As published in the Mail on Sunday:
For centuries, the United Kingdom was the leader of the world in the freedom of its citizens. We were permitted to do what we wanted to, unless the law explicitly prohibited it.
Unless the sign said ‘Do not walk on the grass’, we could stroll across the lawn. Not for us some irksome, officious policemen demanding to see our papers, asking where we were from and where we were going.
Perhaps we flattered ourselves that such things were for other countries that did not have our liberty and that, as a result, they did not have our history of innovation, imagination and tolerance.
But thanks to a new, badly crafted and poorly communicated law, we have suddenly seen a different style of policing.
Road blocks have been erected to check that people’s journeys are ‘justified’, even though you cannot infect or be infected while alone inside a car.
Police stopped key workers going to do their shift in a supermarket because they chose not to believe them. They published drone footage of people walking their dog in isolation in the Peak District.
One police force bragged about issuing a summons to someone for the offence of ‘shopping for non-essential items’.
No such offence exists, no more than ‘smoking a cigarette while exercising’, ‘sitting down after exercising’ or ‘sitting on a park bench’. Those were just a few of the other things that the police chastised or fined people for doing.
This was all troublingly reminiscent of the power-mad Hodges, the bombastic jobsworth of an air raid warden in Dad’s Army – although it was not a joke for the people involved last week.
Not that Hodges’s law was confined to the police. Local government officials told shopkeepers that they should take Easter eggs and hot cross buns off the shelves as they were ‘not essential’.
Police extended this by stopping people and telling them that they were not to go shopping for booze and fags.
This action was confounded when a Government Minister announced – at about the same time – that off-licences would be one of the categories of shops allowed to stay open.
Even worse is how some police forces are encouraging people to spy upon their neighbours, seemingly attempting to turn us into an informer state.
We are not alone in this, of course.
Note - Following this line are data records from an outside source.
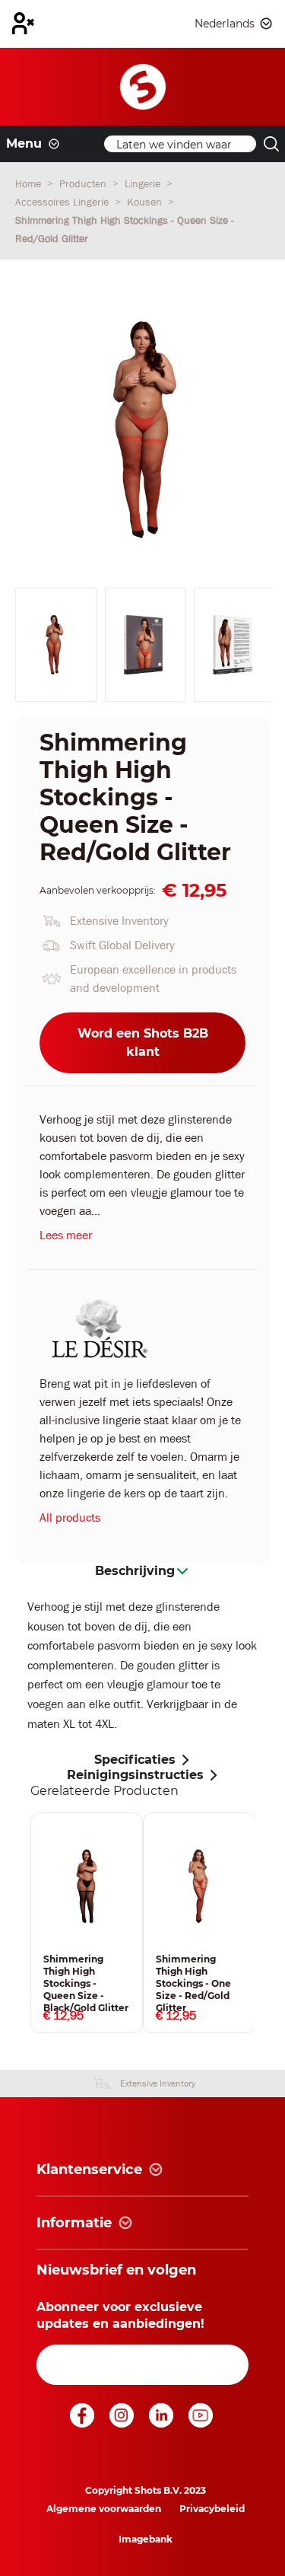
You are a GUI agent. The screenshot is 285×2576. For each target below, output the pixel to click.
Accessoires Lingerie (63, 202)
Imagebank (146, 2539)
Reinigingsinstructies (135, 1775)
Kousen (146, 202)
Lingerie (144, 183)
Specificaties (135, 1759)
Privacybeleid (212, 2508)
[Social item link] (83, 2423)
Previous (19, 1922)
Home (29, 183)
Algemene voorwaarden (103, 2508)
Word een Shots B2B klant (143, 1042)
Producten (84, 183)
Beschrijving (135, 1571)
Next (266, 1922)
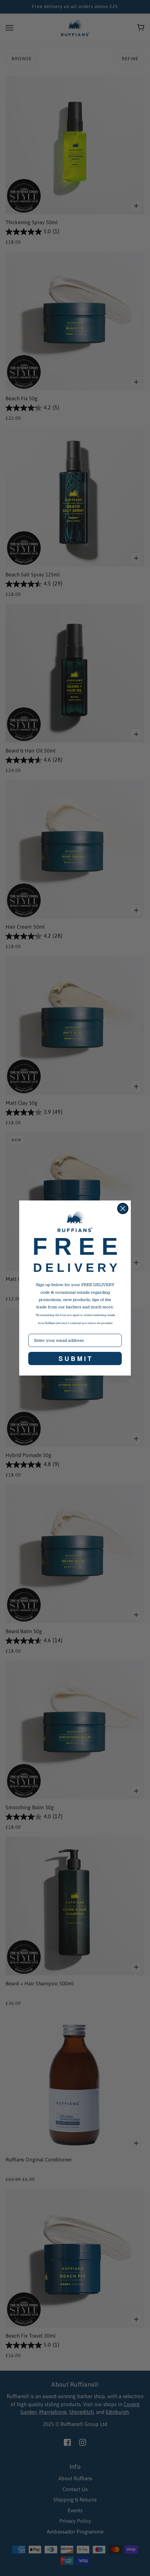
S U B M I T (75, 1358)
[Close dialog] (123, 1208)
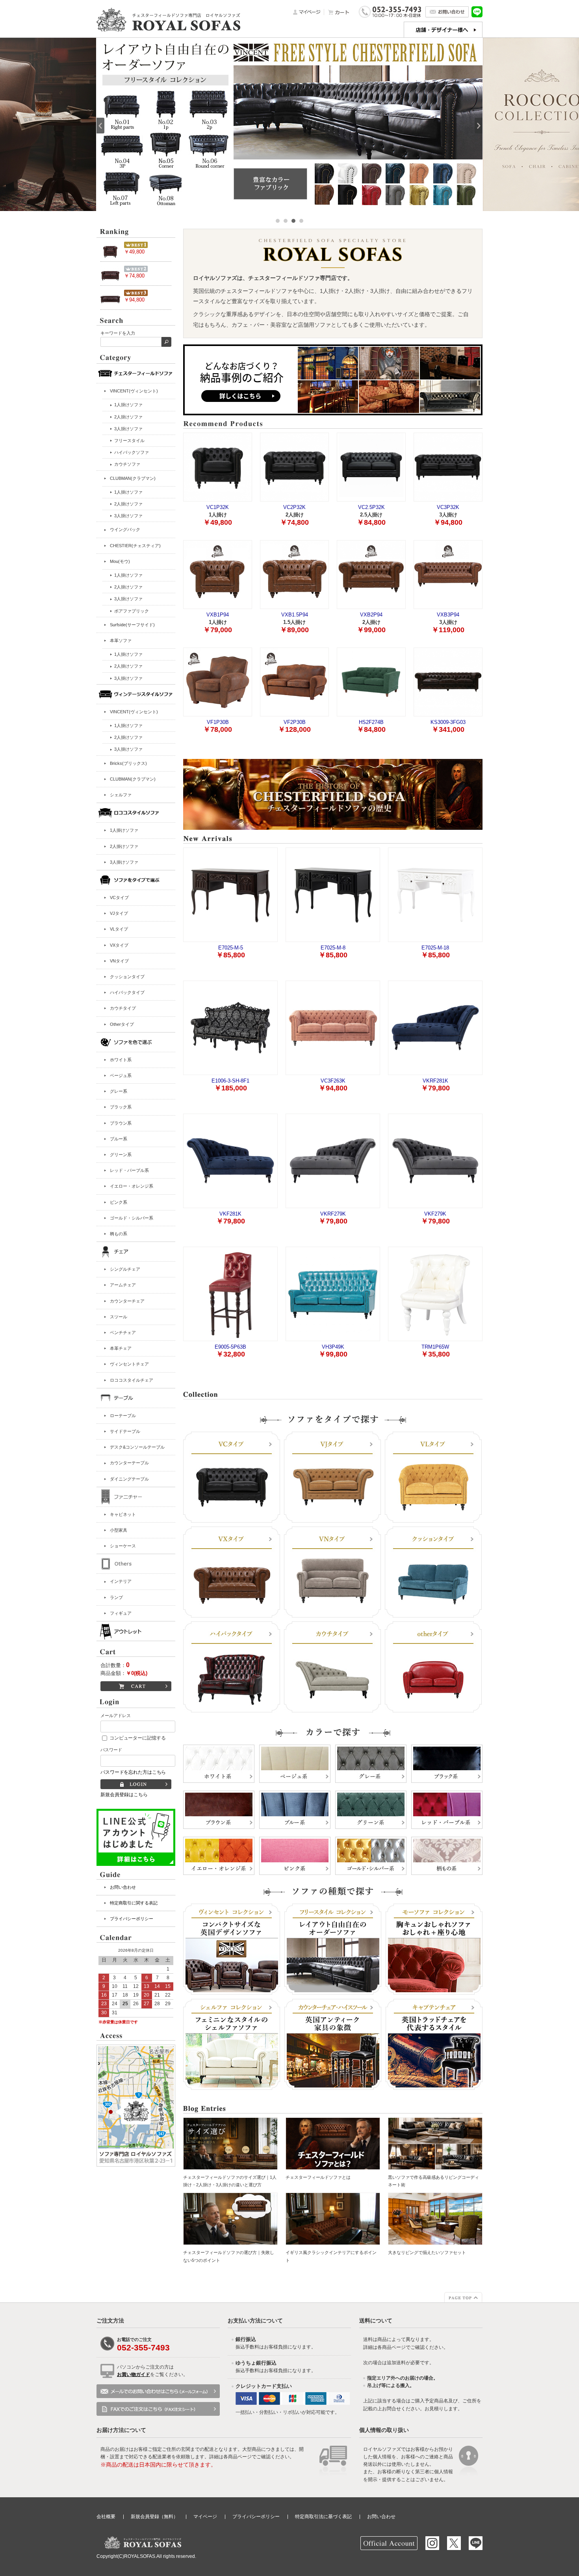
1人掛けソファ (124, 830)
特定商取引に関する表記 (134, 1903)
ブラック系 (121, 1107)
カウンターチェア (127, 1301)
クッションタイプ (127, 976)
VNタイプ (119, 961)
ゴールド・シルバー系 (131, 1218)
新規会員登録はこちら (124, 1794)
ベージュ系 (121, 1075)
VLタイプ (119, 929)
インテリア (121, 1581)
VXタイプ (119, 945)
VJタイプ (119, 913)
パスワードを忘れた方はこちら (133, 1772)
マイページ (205, 2516)
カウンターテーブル (129, 1462)
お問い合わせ (123, 1887)
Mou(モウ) (120, 561)
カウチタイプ (123, 1008)
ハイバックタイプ (127, 992)
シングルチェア (125, 1269)
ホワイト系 (121, 1059)
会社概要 (105, 2516)
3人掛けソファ (124, 862)
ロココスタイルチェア (131, 1380)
German police forces have done the same, leading German professor of criminology Rafael Behr to say: ‘This willingness to report others is poisoning civilised behaviour.’
Quite. And it is not restricted to Germany. The truth is this: it is not against any regulation to drive to remote open spaces in the countryside to get some exercise, or even just to enjoy the view.
It is not against any law to buy a hot cross bun or an Easter egg or even a packet of cigarettes.
It is simply the zealous action of officers over-interpreting the expressed preference of a Government Minister on no particular scientific basis. And that is emphatically not how our legal system works.
Lord Sumption, the retired Supreme Court judge, was scathing about it. ‘This is what a police state is like,’ he said. ‘It’s a state in which the Government can issue orders or express preferences with no legal auth¬ority and the police will enforce Ministers’ wishes.’
Now we are not a police state, but Lord Sumption is right to warn about this troubling direction of travel. It is essential that we curb this drift now.
It is also essential to revert to normality, without exception, as soon as it is reasonably safe to do so. Already there has been public anger about this heavy-handed petty bureaucracy that reaches far beyond what is necessary for public safety.
And that anger will only increase over Easter, a time second only to Christmas when families traditionally come together to celebrate. Some of the excesses have been curbed for now, but anger alone is not enough to prevent these dangerous attitudes becoming entrenched.
So how did we get here, and how do we get out of this state? It started with the Government’s sharp U-turn over coronavirus policy.
There is still not enough information available – at least to the public – to judge whether it is the right or wrong policy, but the change is certainly understandable.
It might be said to have met a public demand for certainty and a need to enforce public health rules on those who were behaving rather stupidly. But it handed far too much power to the police without enough guidance, with the inevitable result.
As always, the Government took too many powers and shut down much of the scope for both parliamentary and judicial scrutiny.
Although these specific new measures have to be reviewed every three weeks, the new Corona-virus Act passed the Commons in just one day last month, giving Ministers far greater powers that could last two years.
Many of us objected to the extreme length of time for such unfettered powers but the Labour Party abandoned its protests in exchange for rubber-stamping the Act every six months.
So my advice to Boris Johnson is simple: use these powers to the minimum. Abandon them as soon as you can safely do so.
And if you want people to accept what the Deputy Chief Medical Officer said could be six months of restrictions on our everyday movements, introduce some humanity into these blunt instruments that you are using on the British people.
We must defeat this virus and save lives. But we must do so by respecting one of our most hallowed traditions: policing, yes, but policing by consent. Nothing less is acceptable.